A veces le sucede que observa su rostro. Da un alarido para que él tenga miedo y para que huya aun si ella sabe que no es él. Nunca es él. Ella se rasguña hasta sangrar. Con ambas manos sobre su rostro. Cava surcos en sus mejillas para luego sobresaltarse y pedir que giren la perilla. – La luz, vuelvan a encender la luz. Estoy extenuada. La luz, es algo que enloquece, cuando una se ha quedado encerrada en la oscuridad, pero necesito ver con más claridad. Una enloquece cuando está arrinconada en un espejo.
Su boca cae algunos centímetros, hacia la izquierda. Hacia abajo. Baja suavemente. Se perciben las burbujas, las pequeñas burbujas bajo una mecha de pelo que cubre su rostro. – No es mi pelo real. Es una peluca. Tengo el cráneo rapado ¿querés ver?
Son las diez de la noche.
Un hombre la espera delante de la puerta.
Se olvidó el bolso. Con los niños dentro.

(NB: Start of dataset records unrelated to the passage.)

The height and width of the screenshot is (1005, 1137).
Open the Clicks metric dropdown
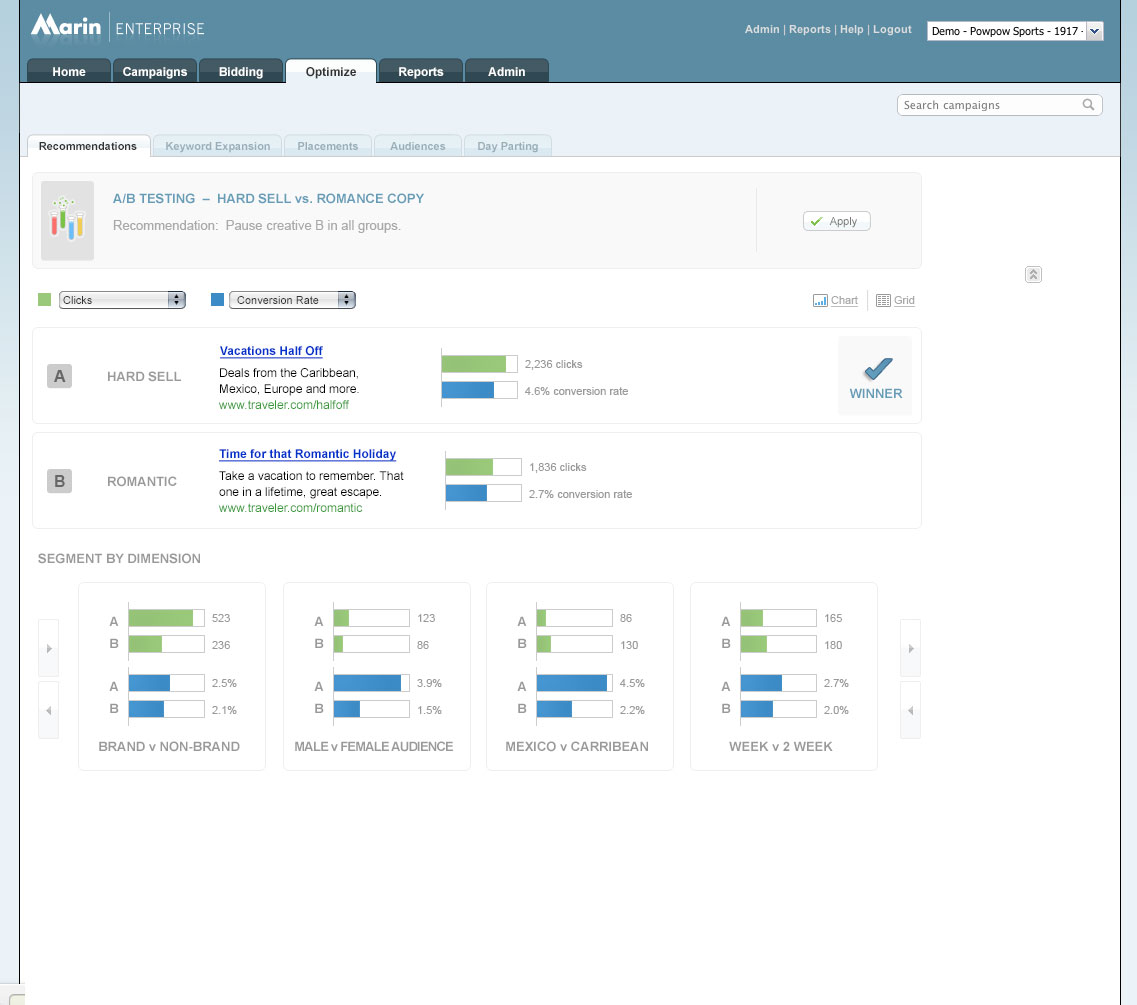pyautogui.click(x=122, y=300)
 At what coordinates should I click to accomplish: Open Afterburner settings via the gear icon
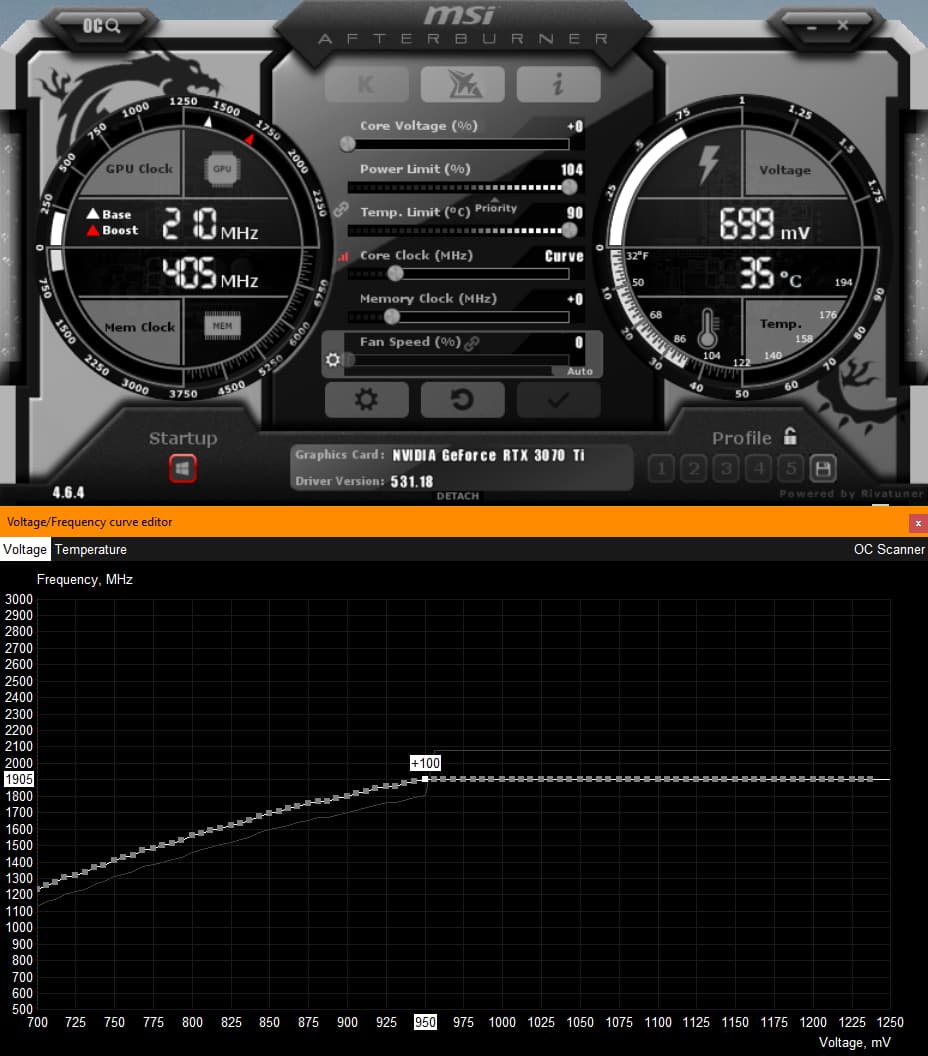click(x=366, y=399)
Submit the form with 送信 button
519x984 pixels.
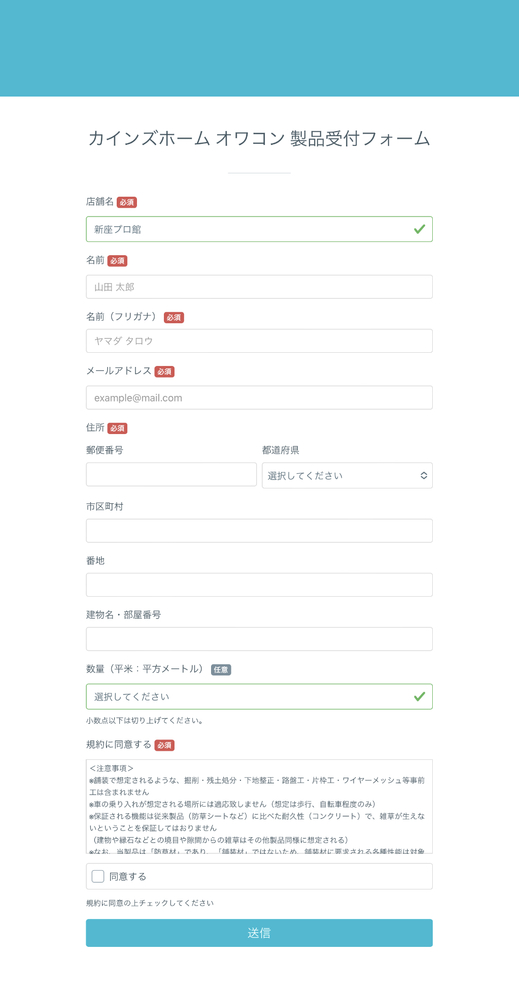coord(259,933)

Se olvidó el bolso, pero sin querer.
Se lo olvidó físicamente.
En su cabeza hay como electroshocks para mantenerla verticalmente. Para no quebrarle la nuca tan violentamente durante cada caída. Es agotador. Dice que estas historias de tratamientos es algo que enloquece, ejerciendo presión sobre sus codos con el fin de permanecer agarrada. Es una presión que intenta mantenerla de pie. Ella se sobresalta. Se sobresalta y vuelve a abrir los ojos. – Abajo tengo el cráneo rapado. ¿Querés tocar?
Ella se acerca a la puerta.
Un hombre la espera delante.
Son las diez de la noche.
Ella se acerca a la puerta y vuelve sobre sus pasos. – ¿Sabe cómo anda el niño? – Ella vuelve sobre sus pasos para pedir noticias del niño. El niño que habría podido tomar su tratamiento.
*Llama un extraño es asimismo una película de 1979 dirigida por Fred Walton, con Charles Durning y Carol Kane.